■ TASK REQUIREMENTS
Look through the listing and report every line that has "computer" in it.

■ SUPPLIED ENTRIES
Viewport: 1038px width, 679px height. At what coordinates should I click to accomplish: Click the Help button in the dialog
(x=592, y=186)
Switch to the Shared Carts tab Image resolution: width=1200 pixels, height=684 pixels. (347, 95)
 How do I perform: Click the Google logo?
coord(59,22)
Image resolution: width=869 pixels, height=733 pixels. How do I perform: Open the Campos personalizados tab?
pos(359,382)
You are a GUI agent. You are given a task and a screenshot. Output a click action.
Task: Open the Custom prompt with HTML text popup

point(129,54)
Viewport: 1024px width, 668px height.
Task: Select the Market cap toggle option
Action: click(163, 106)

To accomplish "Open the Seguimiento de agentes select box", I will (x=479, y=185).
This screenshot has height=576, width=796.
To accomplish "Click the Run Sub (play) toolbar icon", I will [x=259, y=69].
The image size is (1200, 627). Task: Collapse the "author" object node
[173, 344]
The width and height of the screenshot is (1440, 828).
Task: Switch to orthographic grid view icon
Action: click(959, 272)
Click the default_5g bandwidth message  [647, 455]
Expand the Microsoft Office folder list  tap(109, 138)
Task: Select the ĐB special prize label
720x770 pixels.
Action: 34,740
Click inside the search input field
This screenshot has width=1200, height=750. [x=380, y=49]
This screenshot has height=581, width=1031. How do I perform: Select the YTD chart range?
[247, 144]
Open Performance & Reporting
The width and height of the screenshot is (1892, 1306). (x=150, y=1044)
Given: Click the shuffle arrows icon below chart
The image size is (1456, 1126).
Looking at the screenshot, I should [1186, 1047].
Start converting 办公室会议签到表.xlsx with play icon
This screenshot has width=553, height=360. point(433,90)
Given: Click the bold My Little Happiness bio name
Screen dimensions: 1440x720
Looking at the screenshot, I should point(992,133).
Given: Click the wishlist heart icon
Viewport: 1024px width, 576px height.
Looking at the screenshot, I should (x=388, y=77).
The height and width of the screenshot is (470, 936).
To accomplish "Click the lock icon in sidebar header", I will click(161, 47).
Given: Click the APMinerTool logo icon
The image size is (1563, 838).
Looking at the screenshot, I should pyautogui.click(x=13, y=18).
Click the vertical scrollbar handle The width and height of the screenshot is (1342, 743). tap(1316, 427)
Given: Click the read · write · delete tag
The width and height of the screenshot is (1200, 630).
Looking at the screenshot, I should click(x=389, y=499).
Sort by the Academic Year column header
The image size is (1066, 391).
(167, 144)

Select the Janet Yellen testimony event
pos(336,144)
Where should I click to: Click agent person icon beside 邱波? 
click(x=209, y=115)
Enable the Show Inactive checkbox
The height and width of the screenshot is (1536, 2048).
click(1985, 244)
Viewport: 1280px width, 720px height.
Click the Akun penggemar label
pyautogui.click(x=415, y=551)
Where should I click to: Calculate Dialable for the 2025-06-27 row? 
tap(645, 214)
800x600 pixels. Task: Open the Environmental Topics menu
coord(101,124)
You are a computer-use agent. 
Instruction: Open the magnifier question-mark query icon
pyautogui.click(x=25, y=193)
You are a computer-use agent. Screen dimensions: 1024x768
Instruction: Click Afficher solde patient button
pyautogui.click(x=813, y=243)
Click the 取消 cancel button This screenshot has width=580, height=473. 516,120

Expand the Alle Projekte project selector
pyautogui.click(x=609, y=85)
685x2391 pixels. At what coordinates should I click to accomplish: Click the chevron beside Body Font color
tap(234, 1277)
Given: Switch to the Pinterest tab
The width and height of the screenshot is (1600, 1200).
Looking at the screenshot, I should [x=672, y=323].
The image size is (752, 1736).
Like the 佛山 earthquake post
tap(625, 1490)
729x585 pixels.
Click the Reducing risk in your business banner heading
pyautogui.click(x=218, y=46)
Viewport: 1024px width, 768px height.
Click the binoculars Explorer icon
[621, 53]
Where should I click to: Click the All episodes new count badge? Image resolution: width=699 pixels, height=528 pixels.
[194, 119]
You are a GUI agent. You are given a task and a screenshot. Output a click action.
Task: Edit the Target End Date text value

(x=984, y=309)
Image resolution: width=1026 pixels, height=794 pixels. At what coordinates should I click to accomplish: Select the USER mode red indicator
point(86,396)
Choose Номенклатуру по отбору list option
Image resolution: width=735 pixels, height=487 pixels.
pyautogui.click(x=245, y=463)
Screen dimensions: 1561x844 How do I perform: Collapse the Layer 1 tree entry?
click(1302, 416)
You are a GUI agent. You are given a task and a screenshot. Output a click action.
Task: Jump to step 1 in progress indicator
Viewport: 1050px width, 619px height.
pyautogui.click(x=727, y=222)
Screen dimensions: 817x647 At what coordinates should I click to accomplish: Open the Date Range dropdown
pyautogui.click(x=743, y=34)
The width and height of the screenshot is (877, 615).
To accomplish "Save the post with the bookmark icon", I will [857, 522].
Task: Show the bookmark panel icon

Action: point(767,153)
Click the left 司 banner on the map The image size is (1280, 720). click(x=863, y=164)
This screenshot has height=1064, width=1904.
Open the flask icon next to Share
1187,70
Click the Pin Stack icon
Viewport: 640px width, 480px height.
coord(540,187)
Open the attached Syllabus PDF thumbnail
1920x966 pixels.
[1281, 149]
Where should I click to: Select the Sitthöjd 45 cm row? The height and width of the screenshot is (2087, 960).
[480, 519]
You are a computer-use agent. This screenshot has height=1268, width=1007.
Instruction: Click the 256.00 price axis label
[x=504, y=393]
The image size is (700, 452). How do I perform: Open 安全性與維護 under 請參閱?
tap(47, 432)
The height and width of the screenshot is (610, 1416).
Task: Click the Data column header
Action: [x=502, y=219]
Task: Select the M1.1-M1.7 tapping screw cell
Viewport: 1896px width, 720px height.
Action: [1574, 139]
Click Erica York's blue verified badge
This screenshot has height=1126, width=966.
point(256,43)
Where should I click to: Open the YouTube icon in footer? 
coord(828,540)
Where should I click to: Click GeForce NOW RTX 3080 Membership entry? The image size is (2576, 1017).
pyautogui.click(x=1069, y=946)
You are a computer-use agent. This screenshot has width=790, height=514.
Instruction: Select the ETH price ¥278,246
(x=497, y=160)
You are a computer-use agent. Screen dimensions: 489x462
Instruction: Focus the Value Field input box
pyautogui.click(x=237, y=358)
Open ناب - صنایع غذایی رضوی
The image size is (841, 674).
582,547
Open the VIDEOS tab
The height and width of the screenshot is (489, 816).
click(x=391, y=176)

■ EXERCISE SOLUTION
You are a computer-use agent. 
You are a computer-use agent. Screen dimensions: 1024x768
You are a computer-use agent. This screenshot has height=1268, width=1007.
You are a computer-use agent. This screenshot has width=790, height=514.
You are a computer-use agent. Screen dimensions: 489x462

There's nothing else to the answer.